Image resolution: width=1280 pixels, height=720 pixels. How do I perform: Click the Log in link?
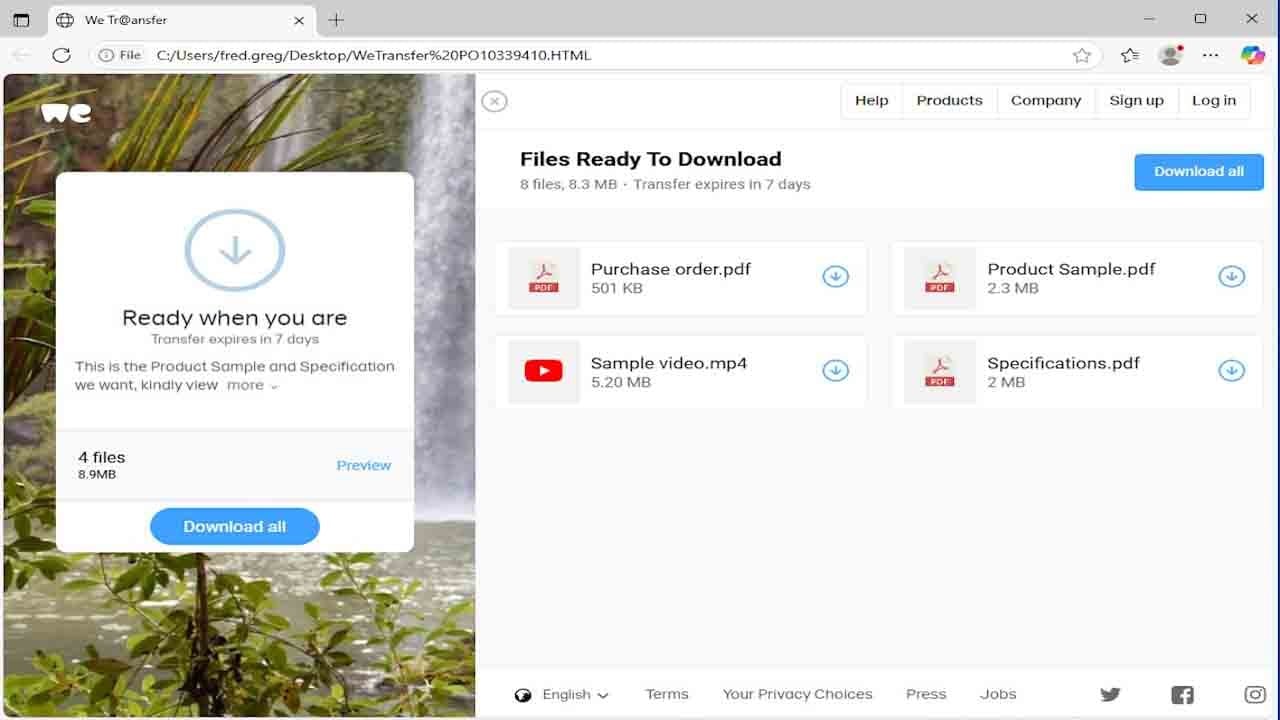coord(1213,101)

---

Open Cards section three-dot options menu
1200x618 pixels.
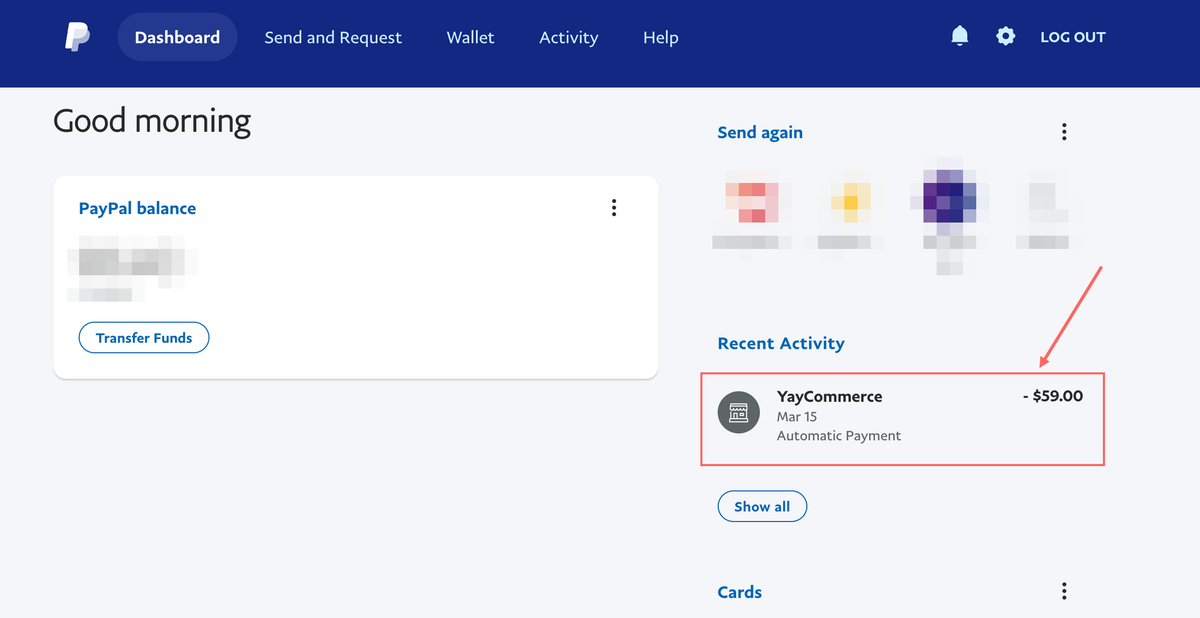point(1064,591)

- [What is required] Scale the listing from the line with "Open Cards section three-dot options menu" up to and including the line with "point(1064,591)". Reproduce every line, multiplying each coordinate in the answers by 1.8 and rounding to the nearest whole number with halves rounded up, and leave all other text and numbers unchanged. Omit the pictures.

- [Response]
Open Cards section three-dot options menu
1200x618 pixels.
point(1915,1064)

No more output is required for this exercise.